╭──

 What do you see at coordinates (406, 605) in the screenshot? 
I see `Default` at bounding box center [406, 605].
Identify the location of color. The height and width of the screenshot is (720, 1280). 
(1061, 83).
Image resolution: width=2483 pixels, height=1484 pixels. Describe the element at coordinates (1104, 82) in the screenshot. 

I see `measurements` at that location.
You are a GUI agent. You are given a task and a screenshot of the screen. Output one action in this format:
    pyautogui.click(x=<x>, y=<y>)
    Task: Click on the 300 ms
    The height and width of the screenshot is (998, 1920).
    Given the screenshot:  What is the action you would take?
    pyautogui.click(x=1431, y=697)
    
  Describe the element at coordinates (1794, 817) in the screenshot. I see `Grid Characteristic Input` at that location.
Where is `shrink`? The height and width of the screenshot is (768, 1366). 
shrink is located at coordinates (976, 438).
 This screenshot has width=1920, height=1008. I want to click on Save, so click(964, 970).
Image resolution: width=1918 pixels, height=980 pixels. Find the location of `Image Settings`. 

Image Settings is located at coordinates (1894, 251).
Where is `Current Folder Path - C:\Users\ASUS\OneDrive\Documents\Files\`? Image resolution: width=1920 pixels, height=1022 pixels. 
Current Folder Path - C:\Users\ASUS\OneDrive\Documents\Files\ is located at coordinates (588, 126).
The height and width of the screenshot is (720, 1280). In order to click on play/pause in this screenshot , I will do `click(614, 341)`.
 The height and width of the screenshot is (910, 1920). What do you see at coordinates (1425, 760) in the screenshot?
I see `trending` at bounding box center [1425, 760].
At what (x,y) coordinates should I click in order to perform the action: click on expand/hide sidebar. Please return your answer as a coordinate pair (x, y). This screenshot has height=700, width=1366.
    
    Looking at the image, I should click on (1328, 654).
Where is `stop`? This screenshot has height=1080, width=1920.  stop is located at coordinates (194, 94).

╰──

## What the exercise asks
Copy every one of the rows above, character for character.

## Response below
 What do you see at coordinates (406, 605) in the screenshot? 
I see `Default` at bounding box center [406, 605].
Identify the location of color. The height and width of the screenshot is (720, 1280). 
(1061, 83).
Image resolution: width=2483 pixels, height=1484 pixels. Describe the element at coordinates (1104, 82) in the screenshot. 

I see `measurements` at that location.
You are a GUI agent. You are given a task and a screenshot of the screen. Output one action in this format:
    pyautogui.click(x=<x>, y=<y>)
    Task: Click on the 300 ms
    The height and width of the screenshot is (998, 1920).
    Given the screenshot:  What is the action you would take?
    pyautogui.click(x=1431, y=697)
    
  Describe the element at coordinates (1794, 817) in the screenshot. I see `Grid Characteristic Input` at that location.
Where is `shrink`? The height and width of the screenshot is (768, 1366). 
shrink is located at coordinates (976, 438).
 This screenshot has width=1920, height=1008. I want to click on Save, so click(964, 970).
Image resolution: width=1918 pixels, height=980 pixels. Find the location of `Image Settings`. 

Image Settings is located at coordinates (1894, 251).
Where is `Current Folder Path - C:\Users\ASUS\OneDrive\Documents\Files\`? Image resolution: width=1920 pixels, height=1022 pixels. 
Current Folder Path - C:\Users\ASUS\OneDrive\Documents\Files\ is located at coordinates (588, 126).
The height and width of the screenshot is (720, 1280). In order to click on play/pause in this screenshot , I will do `click(614, 341)`.
 The height and width of the screenshot is (910, 1920). What do you see at coordinates (1425, 760) in the screenshot?
I see `trending` at bounding box center [1425, 760].
At what (x,y) coordinates should I click in order to perform the action: click on expand/hide sidebar. Please return your answer as a coordinate pair (x, y). This screenshot has height=700, width=1366.
    
    Looking at the image, I should click on (1328, 654).
Where is `stop`? This screenshot has height=1080, width=1920.  stop is located at coordinates (194, 94).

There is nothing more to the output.